## Supplied entries

######

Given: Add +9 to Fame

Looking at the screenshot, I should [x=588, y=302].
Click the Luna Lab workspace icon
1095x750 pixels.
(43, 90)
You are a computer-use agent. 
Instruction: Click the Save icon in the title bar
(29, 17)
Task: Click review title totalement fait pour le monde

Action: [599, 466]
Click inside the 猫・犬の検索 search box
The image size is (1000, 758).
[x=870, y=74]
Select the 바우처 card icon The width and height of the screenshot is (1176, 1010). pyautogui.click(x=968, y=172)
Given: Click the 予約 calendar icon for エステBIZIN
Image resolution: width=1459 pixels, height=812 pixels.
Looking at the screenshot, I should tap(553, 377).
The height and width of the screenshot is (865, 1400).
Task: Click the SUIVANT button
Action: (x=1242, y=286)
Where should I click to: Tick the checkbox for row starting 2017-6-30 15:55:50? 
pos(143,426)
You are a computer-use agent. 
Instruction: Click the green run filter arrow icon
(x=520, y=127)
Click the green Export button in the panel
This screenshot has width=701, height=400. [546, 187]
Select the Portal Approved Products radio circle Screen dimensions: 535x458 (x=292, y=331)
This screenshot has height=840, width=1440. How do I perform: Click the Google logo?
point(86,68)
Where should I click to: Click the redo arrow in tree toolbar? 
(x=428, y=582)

######

## Set problem
Can you write out the data above again, switching "computer-use agent" to "desktop assistant" everywhere it occurs and leaving everything else unchanged?

## Expected answer
Given: Add +9 to Fame

Looking at the screenshot, I should [x=588, y=302].
Click the Luna Lab workspace icon
1095x750 pixels.
(43, 90)
You are a desktop assistant. 
Instruction: Click the Save icon in the title bar
(29, 17)
Task: Click review title totalement fait pour le monde

Action: [599, 466]
Click inside the 猫・犬の検索 search box
The image size is (1000, 758).
[x=870, y=74]
Select the 바우처 card icon The width and height of the screenshot is (1176, 1010). pyautogui.click(x=968, y=172)
Given: Click the 予約 calendar icon for エステBIZIN
Image resolution: width=1459 pixels, height=812 pixels.
Looking at the screenshot, I should tap(553, 377).
The height and width of the screenshot is (865, 1400).
Task: Click the SUIVANT button
Action: (x=1242, y=286)
Where should I click to: Tick the checkbox for row starting 2017-6-30 15:55:50? 
pos(143,426)
You are a desktop assistant. 
Instruction: Click the green run filter arrow icon
(x=520, y=127)
Click the green Export button in the panel
This screenshot has width=701, height=400. [546, 187]
Select the Portal Approved Products radio circle Screen dimensions: 535x458 (x=292, y=331)
This screenshot has height=840, width=1440. How do I perform: Click the Google logo?
point(86,68)
Where should I click to: Click the redo arrow in tree toolbar? 
(x=428, y=582)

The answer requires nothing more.